Para Thomas Beringer, vice-presidente da Top Aces Europe, o novo contrato representa “um marco na parceria com a Força Aérea Alemã”, sublinhando que o objetivo é aumentar a prontidão operacional das forças aéreas, terrestres e navais do país. Para isso, os A-4N Skyhawk operados pela empresa foram equipados com radares AESA (active electronically scanned array) e com o sistema próprio Advanced Aggressor Mission System (AAMS), uma arquitetura aberta que permite integrar sensores avançados capazes de reproduzir ameaças e perfis de voo de caças modernos.
Com mais de 150 000 horas de voo sem acidentes, a Top Aces consolidou-se como referência mundial no segmento de treino de combate aéreo. A empresa é também o único operador comercial no mundo a operar F-16 Fighting Falcon, complementados por Alpha Jet e A-4N Skyhawk. Estes últimos, desenhados no início da década de 1950 por Ed Heinemann, destacam-se pelos baixos custos de operação, pela agilidade e pela fiabilidade.

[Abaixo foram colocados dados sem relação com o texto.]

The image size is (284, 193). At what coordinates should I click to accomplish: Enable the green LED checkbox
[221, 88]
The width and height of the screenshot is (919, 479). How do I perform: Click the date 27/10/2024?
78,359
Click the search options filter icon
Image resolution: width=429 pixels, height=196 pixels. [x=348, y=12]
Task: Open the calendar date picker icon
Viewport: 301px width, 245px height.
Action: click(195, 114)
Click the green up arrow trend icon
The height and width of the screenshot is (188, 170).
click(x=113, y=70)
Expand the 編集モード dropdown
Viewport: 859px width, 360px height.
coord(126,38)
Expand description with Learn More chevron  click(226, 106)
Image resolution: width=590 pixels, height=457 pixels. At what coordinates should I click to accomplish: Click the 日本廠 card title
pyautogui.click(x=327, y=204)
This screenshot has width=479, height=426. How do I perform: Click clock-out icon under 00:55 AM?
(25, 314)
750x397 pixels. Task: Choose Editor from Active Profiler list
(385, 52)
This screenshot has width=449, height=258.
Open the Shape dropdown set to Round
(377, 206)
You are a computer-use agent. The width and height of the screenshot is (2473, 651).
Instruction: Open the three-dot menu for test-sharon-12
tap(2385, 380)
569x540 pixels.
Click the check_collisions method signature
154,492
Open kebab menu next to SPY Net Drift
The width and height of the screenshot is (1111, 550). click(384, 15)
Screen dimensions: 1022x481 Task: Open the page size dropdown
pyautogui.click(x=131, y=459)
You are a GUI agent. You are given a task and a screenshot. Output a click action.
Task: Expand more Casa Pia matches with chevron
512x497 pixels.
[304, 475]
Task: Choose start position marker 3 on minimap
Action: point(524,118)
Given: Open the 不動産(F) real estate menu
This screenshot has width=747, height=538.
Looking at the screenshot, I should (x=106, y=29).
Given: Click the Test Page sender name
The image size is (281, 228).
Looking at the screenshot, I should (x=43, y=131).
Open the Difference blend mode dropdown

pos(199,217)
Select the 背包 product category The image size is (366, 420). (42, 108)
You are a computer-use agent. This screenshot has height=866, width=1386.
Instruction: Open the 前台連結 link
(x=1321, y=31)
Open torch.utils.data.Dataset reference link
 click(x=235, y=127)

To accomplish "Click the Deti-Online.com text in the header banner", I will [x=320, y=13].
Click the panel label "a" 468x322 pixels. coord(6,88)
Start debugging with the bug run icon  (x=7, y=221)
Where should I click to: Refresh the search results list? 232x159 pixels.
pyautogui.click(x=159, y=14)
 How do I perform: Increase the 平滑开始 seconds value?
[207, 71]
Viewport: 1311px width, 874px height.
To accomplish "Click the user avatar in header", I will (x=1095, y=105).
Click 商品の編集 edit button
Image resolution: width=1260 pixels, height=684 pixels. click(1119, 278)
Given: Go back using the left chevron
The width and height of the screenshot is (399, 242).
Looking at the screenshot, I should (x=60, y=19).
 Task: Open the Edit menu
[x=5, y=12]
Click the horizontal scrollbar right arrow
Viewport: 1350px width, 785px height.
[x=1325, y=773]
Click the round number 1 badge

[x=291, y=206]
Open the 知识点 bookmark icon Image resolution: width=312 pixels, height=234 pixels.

Apesar da idade, os “Scooters”, como os A-4 Skyhawk também são conhecidos, continuam a provar a sua utilidade. Atualizados com sistemas IRST (Infrared Search and Track) e radares AESA, os Skyhawk da Top Aces conseguem recriar cenários de combate ar-ar muito realistas, oferecendo aos pilotos da Luftwaffe treino exigente e alinhado com ameaças contemporâneas. Esta capacidade permite simular enfrentamentos com adversários tecnologicamente avançados sem recorrer a aeronaves da linha da frente nem acelerar o seu desgaste.
Atualmente, o Brasil continua a ser o único operador militar ativo do A-4 no mundo, através dos AF-1M da Marinha modernizados pela Embraer. Já na Argentina, a frota A-4AR Fightinghawk permanece no solo desde o acidente fatal ocorrido em 2024, assinalando uma longa interrupção na sua vida operacional dentro da Força Aérea Argentina.
Com esta adjudicação, a Top Aces reafirma a sua posição como líder mundial no treino aéreo tático e sublinha a relevância duradoura do icónico A-4 Skyhawk - uma aeronave que, mais de setenta anos após o primeiro voo, continua a enfrentar caças de última geração, agora em missões de treino.